Será otro el que tenga que decir si esto es o no un genocidio, pero a la doctora Alaa, pediatra del hospital, le amputaron casi toda el alma, dejándole menos de una décima parte. Un bombardeo israelí mató a nueve de sus diez hijos y a su marido mientras ella estaba de guardia en el hospital. No sé de dónde pudo sacar la fortaleza para, tres días después y cubierta de ropa de luto, acercarse a los médicos que habíamos atendido a su único hijo sobreviviente, Adam, para darnos las gracias. De esos, de los padres que habían perdido a sus hijos, también perdí la cuenta, de las mujeres y hombres que vi en el suelo en estado catatónico o lanzando alaridos de dolor al ver a su hijo recién muerto en una camilla.
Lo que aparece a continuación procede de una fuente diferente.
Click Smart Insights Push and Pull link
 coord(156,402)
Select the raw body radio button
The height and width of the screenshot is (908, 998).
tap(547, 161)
A todos mis compañeros, sin excepción, les han asesinado familiares de primer o segundo grado.
A ellos también les asesinan. Tengo que reprimir su recuerdo, porque, a veces, me viene a la mente la imagen de Ahmed, enfermero instrumentista con quien compartí horas y horas en el quirófano, que murió de una bomba en su chabola junto a sus tres hijos pequeños. Nadie me arrancaba una sonrisa como él. A pesar de sufrir como sufren todos, y de malvivir como malviven todos, hacinados en chabolas como si fueran ganadería intensiva, cada vez que me veía, se le iluminaba el rostro de alegría y me chocaba la mano con entusiasmo, para después obsequiarme con un halago que me hacía sentir mejor persona. Su mujer, embarazada y sanitaria como él, estaba de turno en el hospital cuando los israelíes bombardearon, a propósito, su tienda de lona.
Todos los días, especialmente por la noche, recibíamos a familias enteras que habían sido bombardeadas en sus chabolas en los campos de desplazados, en la “zona humanitaria” de Al Mawasi, que es donde el ejército había indicado a la población que acudiera para no ser atacada, y donde les ha indicado ahora que acudan. Deberían cambiarle el nombre a esa zona. Muchos de mis amigos de allí piensan que el sarcasmo no es necesario. Saben que su futuro nunca será tan hermoso, ni de lejos, como el pasado que no pueden evocar, porque está repleto de dolor y ausencia. Y su presente es infernal. Al menos, que no se burlen de ellos.
Otros deberían ser los que digan si esto es o no un genocidio, pero recorrí Gaza de arriba abajo y hay algo que sí sé: no se puede vivir allí.